The main reason why control of the OS no longer guarantees technological power, of course, is the ascent of the Internet. Gates made few references to the Internet in the first edition of his book The Road Ahead, published in November 1995. Neither Windows NT nor its mass-market incarnation, Windows 95, was intimately connected to the Web. With the spread of Netscape's browser, though, Gates began to realize that the individual PC and its operating system would have to coöperate with the public information network. By bringing a browser into the OS and thus giving it away, Microsoft recovered its momentum (and killed off a new generation of competitors). Then, preoccupied once again with control of the OS, Microsoft missed the sudden, spectacular rise of search engines. When Google's popularity persisted, Microsoft was unable to do with the search engine what he had done with the browser.

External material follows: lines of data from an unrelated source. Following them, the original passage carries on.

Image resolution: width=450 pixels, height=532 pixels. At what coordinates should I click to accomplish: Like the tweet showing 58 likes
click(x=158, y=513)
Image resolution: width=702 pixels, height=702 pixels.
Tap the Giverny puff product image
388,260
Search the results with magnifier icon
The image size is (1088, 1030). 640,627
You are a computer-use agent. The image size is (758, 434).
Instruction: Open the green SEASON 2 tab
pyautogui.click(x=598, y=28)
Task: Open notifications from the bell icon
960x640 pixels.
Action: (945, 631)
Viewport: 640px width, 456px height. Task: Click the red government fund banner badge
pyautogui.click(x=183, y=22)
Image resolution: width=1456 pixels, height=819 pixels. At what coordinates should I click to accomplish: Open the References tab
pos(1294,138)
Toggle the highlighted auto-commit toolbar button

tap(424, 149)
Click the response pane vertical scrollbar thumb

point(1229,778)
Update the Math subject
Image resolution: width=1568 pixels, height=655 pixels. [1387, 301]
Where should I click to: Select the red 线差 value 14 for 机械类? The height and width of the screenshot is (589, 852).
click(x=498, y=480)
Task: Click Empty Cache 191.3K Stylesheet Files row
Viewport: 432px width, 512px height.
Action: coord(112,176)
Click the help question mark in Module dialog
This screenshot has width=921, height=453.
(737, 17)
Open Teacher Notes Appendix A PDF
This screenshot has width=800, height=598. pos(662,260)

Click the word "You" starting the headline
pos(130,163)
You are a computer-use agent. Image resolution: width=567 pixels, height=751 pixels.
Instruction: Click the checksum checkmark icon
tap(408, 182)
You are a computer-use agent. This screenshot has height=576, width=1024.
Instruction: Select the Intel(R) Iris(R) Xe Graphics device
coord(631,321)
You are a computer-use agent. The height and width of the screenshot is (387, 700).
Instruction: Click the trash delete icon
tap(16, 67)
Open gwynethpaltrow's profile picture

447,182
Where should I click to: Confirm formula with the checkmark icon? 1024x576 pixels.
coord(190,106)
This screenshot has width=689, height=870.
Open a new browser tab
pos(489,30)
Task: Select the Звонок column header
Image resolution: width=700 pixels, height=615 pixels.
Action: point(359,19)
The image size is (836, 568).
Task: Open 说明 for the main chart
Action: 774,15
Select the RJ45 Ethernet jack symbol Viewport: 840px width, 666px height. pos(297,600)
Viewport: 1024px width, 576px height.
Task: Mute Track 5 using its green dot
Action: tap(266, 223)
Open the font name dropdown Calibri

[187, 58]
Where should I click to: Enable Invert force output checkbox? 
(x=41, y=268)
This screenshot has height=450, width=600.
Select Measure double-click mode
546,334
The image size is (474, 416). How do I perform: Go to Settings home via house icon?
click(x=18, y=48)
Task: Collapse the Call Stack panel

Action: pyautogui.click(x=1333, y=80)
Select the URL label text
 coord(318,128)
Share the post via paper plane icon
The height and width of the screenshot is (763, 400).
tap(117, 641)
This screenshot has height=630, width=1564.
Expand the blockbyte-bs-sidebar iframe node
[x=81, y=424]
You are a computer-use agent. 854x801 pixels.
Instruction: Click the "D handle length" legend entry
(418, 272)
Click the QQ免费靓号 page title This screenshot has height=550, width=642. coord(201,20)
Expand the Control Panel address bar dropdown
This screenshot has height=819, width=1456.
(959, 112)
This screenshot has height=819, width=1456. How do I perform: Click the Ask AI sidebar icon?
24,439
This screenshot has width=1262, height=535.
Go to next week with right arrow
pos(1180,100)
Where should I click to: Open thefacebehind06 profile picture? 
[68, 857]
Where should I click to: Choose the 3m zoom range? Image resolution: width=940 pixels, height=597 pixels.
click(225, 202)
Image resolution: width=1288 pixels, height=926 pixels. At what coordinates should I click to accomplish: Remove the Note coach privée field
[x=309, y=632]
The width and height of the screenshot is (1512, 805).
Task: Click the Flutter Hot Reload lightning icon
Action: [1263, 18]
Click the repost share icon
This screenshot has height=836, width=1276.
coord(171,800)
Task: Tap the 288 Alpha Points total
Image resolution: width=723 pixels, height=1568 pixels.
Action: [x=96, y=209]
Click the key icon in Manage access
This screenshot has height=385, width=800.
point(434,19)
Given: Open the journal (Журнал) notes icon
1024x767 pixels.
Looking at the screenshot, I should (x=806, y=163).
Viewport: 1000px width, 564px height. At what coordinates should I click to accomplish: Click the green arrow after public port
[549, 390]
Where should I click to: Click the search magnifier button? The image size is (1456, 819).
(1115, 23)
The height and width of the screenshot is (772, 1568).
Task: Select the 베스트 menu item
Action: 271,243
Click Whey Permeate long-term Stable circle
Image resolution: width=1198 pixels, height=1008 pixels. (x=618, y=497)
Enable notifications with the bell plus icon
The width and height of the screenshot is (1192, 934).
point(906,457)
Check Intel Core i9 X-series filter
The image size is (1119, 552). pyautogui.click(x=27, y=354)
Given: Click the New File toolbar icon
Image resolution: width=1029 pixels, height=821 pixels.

In one sense, this failure to adapt to a networked world reflected the integrity of Gates's vision of the PC as a tool of individual empowerment. In the mid-1970s, when the news of the first inexpensive microprocessor-based computers reached Gates at Harvard, he instantly understood the implications. Until then, computers had been instruments of organizations and agents of bureaucratization. The PC brought about a revolution, offering the little guy a chance to harness computing power for his personal ends.
Technology is now moving away from the individualistic and toward the communal--toward the "cloud" (see our Briefing on cloud computing, July/August 2009). Ray Ozzie, Microsoft's chief software architect, who has been the most influential engineer at the company since Gates retired from executive management, describes the process under way as a return to the computing experience of his youth, in the 1970s, when folks shared time on computers and the network reigned supreme. Cloud technologies "have happened before," he said in June. "In essence, this pendulum is swinging." Similarly, Schmidt recalls how, in the early 1980s, Sun Microsystems' OS was developed for a computer that lacked local storage.The return to the network has big implications for the business of operating systems. Computer networks used to be closed, private: in the 1960s and '70s they revolved around IBM mainframe operating systems and, later, linked Windows machines on desktops and in back rooms. Today's computer networks are more like public utilities, akin to the electricity and telephone systems. The operating system is less important.